--- EXTRACTED INFORMATION Enclosed Below ---

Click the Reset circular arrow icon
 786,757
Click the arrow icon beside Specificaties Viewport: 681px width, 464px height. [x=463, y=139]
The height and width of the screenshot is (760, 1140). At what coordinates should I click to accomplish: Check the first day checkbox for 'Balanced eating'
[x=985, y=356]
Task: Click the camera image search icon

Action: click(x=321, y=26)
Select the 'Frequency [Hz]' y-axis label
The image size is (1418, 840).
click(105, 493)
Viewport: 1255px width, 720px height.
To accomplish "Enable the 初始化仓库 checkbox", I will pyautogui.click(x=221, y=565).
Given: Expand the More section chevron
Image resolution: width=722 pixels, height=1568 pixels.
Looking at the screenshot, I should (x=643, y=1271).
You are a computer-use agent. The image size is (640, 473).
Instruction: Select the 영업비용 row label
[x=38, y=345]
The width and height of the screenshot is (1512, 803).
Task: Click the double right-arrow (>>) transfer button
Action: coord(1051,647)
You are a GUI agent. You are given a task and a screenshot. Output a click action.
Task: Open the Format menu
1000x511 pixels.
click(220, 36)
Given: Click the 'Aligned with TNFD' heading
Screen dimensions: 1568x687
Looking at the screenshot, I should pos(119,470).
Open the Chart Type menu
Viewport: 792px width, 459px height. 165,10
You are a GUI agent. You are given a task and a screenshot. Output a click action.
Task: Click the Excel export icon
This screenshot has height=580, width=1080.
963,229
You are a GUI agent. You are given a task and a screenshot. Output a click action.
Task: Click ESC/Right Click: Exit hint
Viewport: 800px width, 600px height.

--- End of Enclosed EXTRACTED INFORMATION ---

ACTIVITY: All of the lines above must be returned exactly as they stand.

YOUR RESPONSE:
Click the Reset circular arrow icon
 786,757
Click the arrow icon beside Specificaties Viewport: 681px width, 464px height. [x=463, y=139]
The height and width of the screenshot is (760, 1140). At what coordinates should I click to accomplish: Check the first day checkbox for 'Balanced eating'
[x=985, y=356]
Task: Click the camera image search icon

Action: click(x=321, y=26)
Select the 'Frequency [Hz]' y-axis label
The image size is (1418, 840).
click(105, 493)
Viewport: 1255px width, 720px height.
To accomplish "Enable the 初始化仓库 checkbox", I will pyautogui.click(x=221, y=565).
Given: Expand the More section chevron
Image resolution: width=722 pixels, height=1568 pixels.
Looking at the screenshot, I should (x=643, y=1271).
You are a computer-use agent. The image size is (640, 473).
Instruction: Select the 영업비용 row label
[x=38, y=345]
The width and height of the screenshot is (1512, 803).
Task: Click the double right-arrow (>>) transfer button
Action: coord(1051,647)
You are a GUI agent. You are given a task and a screenshot. Output a click action.
Task: Open the Format menu
1000x511 pixels.
click(220, 36)
Given: Click the 'Aligned with TNFD' heading
Screen dimensions: 1568x687
Looking at the screenshot, I should pos(119,470).
Open the Chart Type menu
Viewport: 792px width, 459px height. 165,10
You are a GUI agent. You are given a task and a screenshot. Output a click action.
Task: Click the Excel export icon
This screenshot has height=580, width=1080.
963,229
You are a GUI agent. You are given a task and a screenshot. Output a click action.
Task: Click ESC/Right Click: Exit hint
Viewport: 800px width, 600px height.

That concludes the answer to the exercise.